Article Text

  1. M. Ray,
  2. R. M. Graham,
  3. J. B. Lewis,
  4. K. M. Ryder
  1. University of TN Health Sciences Center, Memphis, TN


BACKGROUND Beta-blockers (BBs) reduce the risk of perioperative ischemia and long-term cardiac events. Upcoming quality measures from the Surgical Care Improvement Project (SCIP) will include BB use in the perioperative period. Previous work has demonstrated that BBs are not started in a large majority of patients in the perioperative period. However, nothing is known regarding the actual implementation of BBs: initiation, receipt on the OR day, and continuation in the immediate postoperative period. We investigate implementation of BBs in orthopedic patients with cardiac risks.

Methods This was a retrospective, descriptive chart review study of all orthopedic patients 60 years and greater admitted for nonelective surgery between 1/1/2004 and 12/31/2004. We excluded patients for whom surgery was brief or low risk (ie, wound débridement, metacarpal fixation, closed reduction). BB candidates were patients with cardiac risks chosen by BB clinical trials. These were one or more Lee criteria or 2 or more risks as established by Mangano et al. They could not have contraindications to BBs as established by these clinical trials.

Results There were 125 patients, of which 100 had an indication for BB use. Three of the 100 had documented contraindications for its use, leaving 97/125 candidates (77.6%). Of these 97, the average age was 69.8 years. 60.4% were female, 50.0% were black, and 47.9% were white; 59.4% had a preoperative medicine consult. Mechanism of injury was same height fall (39.6%), fall from height (8.3%), and MVA (46.9%). Fracture site was usually hip and femur (46.9%), tib/fib knee and ankle (33.2%), and upper extremity (16.7%). Altogether, 64/97 (66.0%) had BB ordered appropriate with indications; only 25/97 (25.8%) had it given on OR day. Of those 25, 3 had the beta-blocker abruptly discontinued postoperatively. Overall, 22/97 (22.7%) of appropriate candidates received BB as described in clinical trials.

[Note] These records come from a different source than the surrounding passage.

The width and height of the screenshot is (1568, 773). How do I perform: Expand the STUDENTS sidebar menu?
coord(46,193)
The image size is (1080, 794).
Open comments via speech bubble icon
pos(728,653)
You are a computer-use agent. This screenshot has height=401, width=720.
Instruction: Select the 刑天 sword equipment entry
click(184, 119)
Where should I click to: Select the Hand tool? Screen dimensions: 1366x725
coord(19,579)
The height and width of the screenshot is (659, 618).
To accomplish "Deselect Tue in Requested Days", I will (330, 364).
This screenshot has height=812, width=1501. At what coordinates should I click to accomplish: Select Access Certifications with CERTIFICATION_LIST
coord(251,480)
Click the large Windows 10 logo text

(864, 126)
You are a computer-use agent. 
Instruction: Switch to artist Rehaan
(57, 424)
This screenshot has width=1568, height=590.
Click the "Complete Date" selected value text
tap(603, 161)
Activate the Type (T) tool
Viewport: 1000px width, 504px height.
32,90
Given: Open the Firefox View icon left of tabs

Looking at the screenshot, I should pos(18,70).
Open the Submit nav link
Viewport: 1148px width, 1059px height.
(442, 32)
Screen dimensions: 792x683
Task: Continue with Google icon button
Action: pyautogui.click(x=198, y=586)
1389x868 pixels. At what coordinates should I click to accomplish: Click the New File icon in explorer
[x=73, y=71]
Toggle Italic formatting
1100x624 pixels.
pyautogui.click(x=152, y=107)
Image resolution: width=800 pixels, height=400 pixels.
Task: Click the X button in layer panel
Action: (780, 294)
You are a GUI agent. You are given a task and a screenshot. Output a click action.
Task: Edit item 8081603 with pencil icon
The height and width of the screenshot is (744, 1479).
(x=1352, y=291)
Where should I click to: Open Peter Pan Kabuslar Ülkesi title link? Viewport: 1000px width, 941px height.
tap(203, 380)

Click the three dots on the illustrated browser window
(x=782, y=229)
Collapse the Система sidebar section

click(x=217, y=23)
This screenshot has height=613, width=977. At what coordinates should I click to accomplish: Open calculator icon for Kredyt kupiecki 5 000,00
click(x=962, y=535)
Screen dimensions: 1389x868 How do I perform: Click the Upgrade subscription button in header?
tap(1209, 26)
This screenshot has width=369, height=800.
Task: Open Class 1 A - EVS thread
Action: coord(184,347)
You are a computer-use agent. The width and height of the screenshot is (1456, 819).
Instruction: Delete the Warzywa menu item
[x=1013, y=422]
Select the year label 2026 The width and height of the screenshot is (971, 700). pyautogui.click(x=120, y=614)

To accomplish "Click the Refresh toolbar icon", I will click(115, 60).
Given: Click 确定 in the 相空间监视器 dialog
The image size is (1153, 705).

Conclusion BBs, even when indicated, are not being implemented in accordance with clinical trial protocols. Prior works in vascular surgery patients suggest that abrupt discontinuation of BBs in the perioperative period contributes to increased cardiac events. Poor implementation of BBs potentially may have influenced recent findings suggesting that BBs do not prevent overall mortality and events. Further research is needed to identify the causes of and solutions to poor BB implementation.